*TASK DESCRIPTION*: Only one stretch of the listing below is wanted. Give it again exactly, from the line with "Click blank space below the expense card" through the line with "Screen dimensions: 524x500".

*EXCERPTED RECORDS*:
- - -

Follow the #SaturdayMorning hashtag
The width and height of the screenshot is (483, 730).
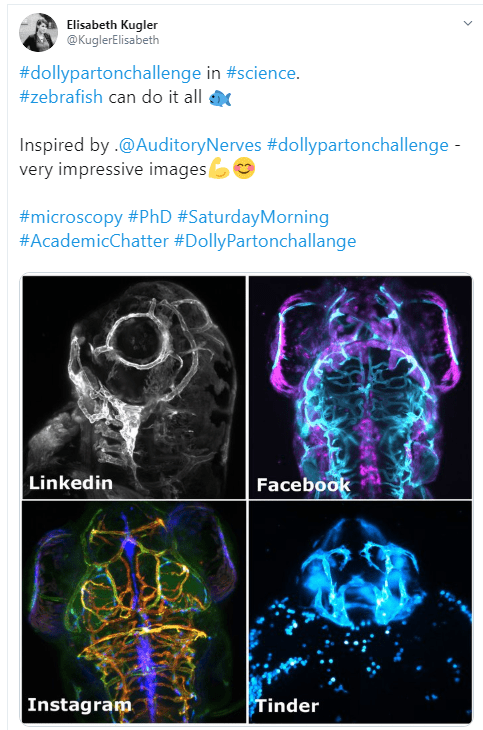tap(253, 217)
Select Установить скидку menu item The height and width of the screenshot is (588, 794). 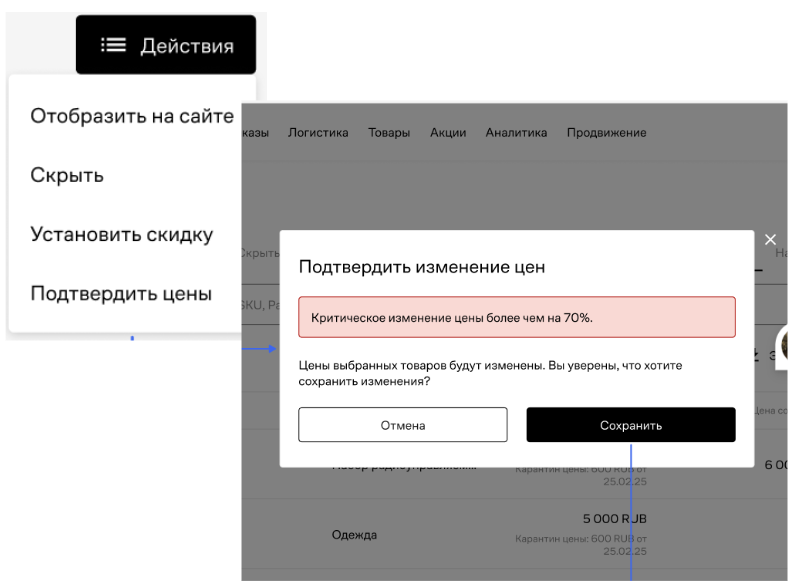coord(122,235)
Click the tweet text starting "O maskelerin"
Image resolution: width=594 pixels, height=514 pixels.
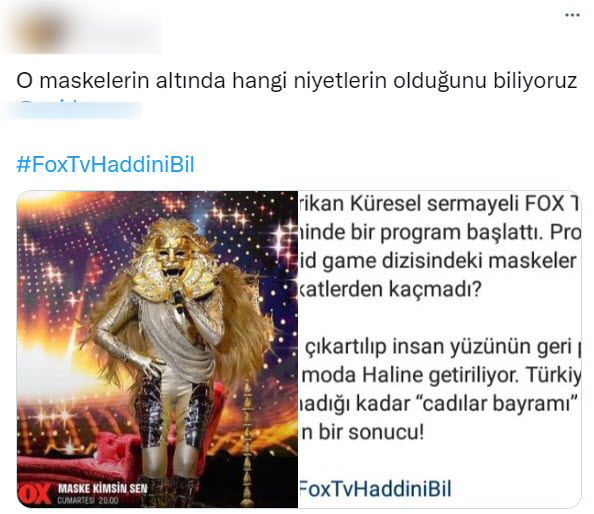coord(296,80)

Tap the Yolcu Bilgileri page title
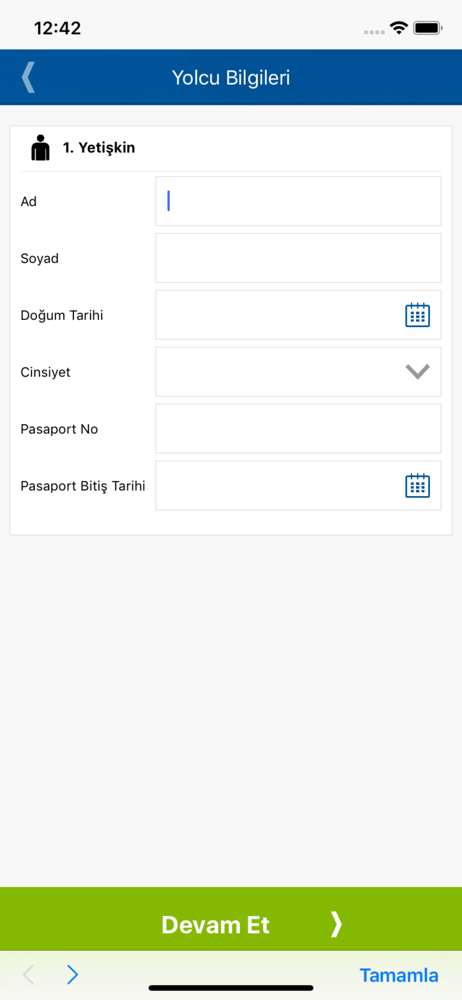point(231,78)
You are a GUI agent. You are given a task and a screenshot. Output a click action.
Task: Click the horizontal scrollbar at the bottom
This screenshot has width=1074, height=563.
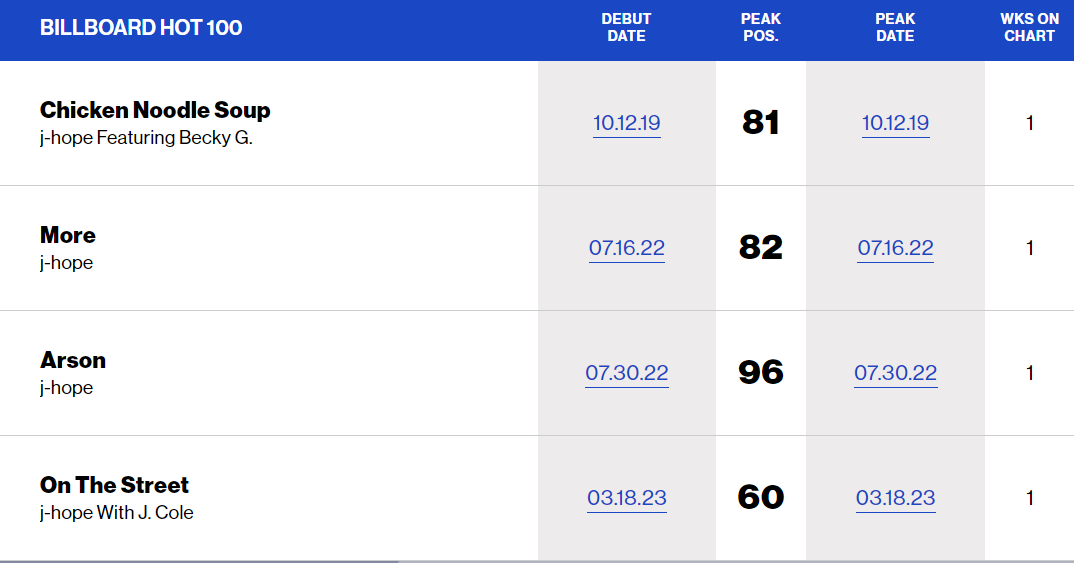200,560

- - -

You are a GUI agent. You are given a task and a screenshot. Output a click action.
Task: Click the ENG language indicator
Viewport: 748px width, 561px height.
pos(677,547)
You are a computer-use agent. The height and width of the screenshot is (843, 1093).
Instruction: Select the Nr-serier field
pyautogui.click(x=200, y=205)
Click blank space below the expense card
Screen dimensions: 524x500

- - -

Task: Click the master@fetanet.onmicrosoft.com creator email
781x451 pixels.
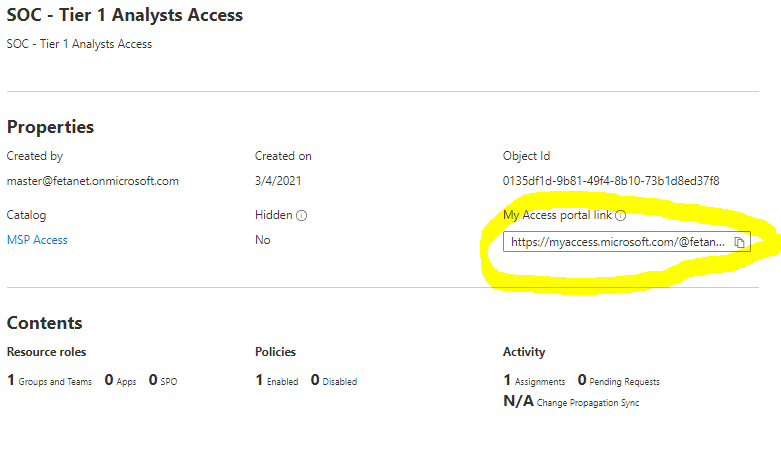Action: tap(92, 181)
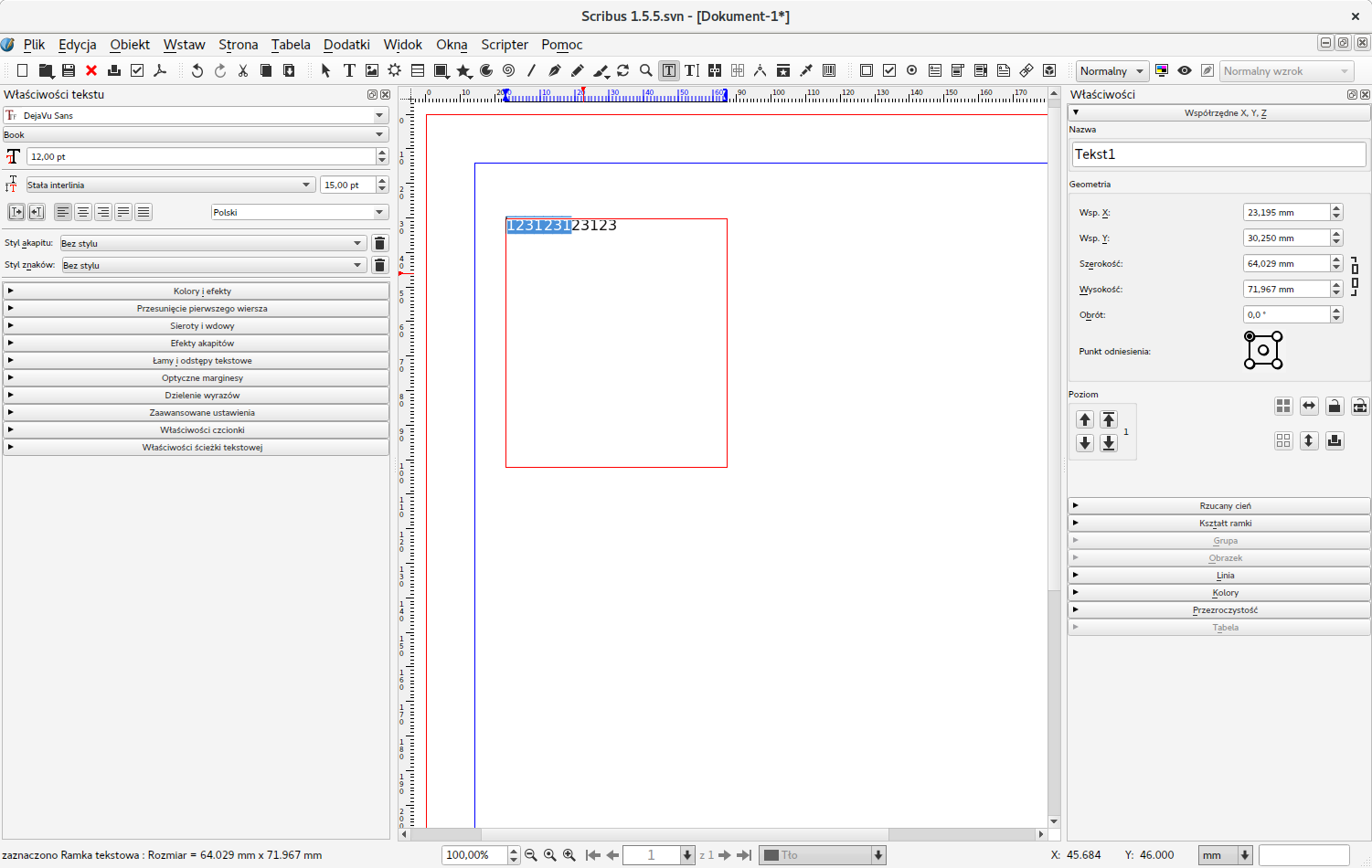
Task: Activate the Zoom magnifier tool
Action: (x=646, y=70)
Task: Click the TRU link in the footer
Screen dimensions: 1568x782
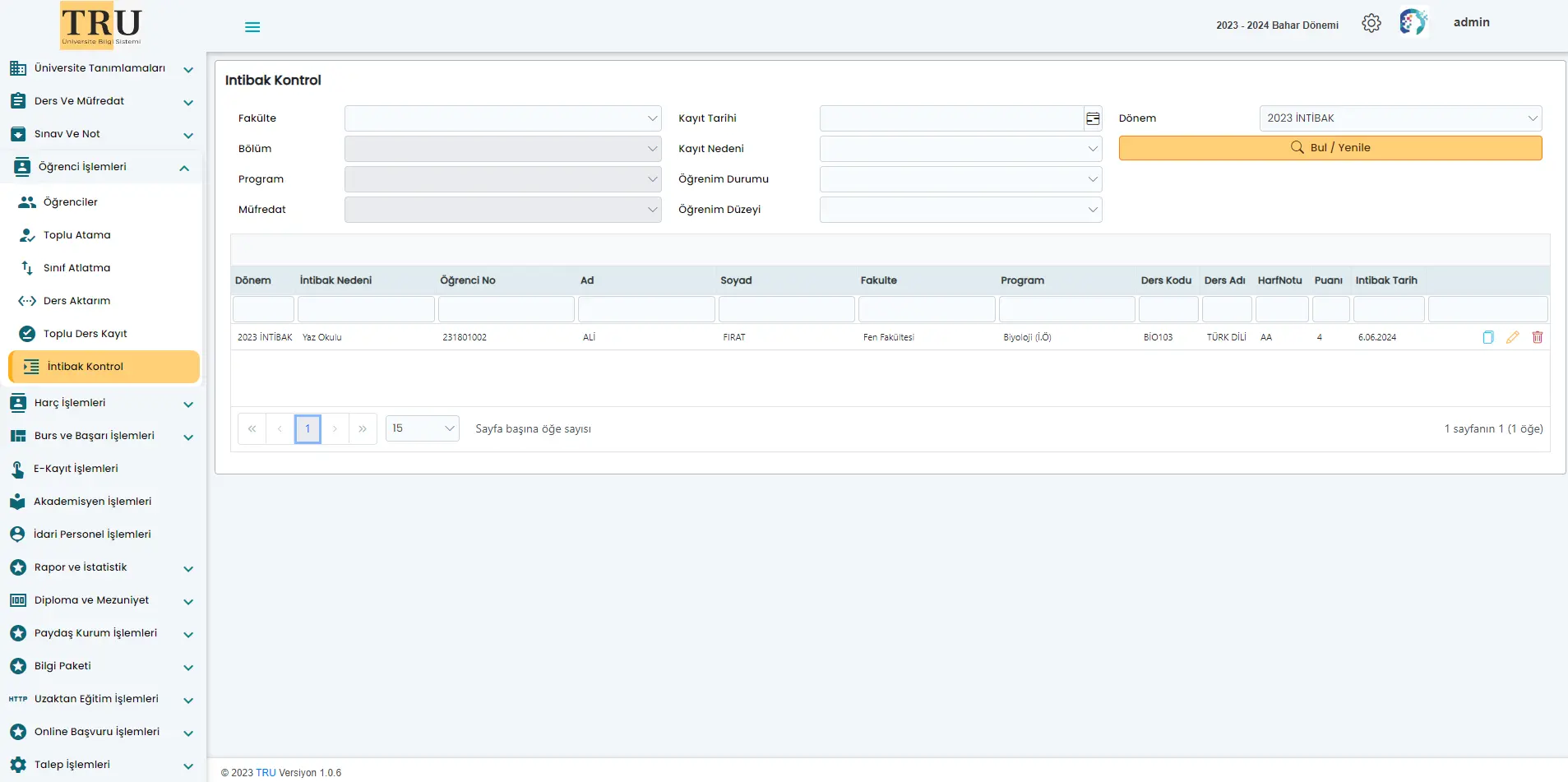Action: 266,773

- - -

*SOLUTION TO THE EXERCISE*:
Click blank space below the expense card
Screen dimensions: 524x500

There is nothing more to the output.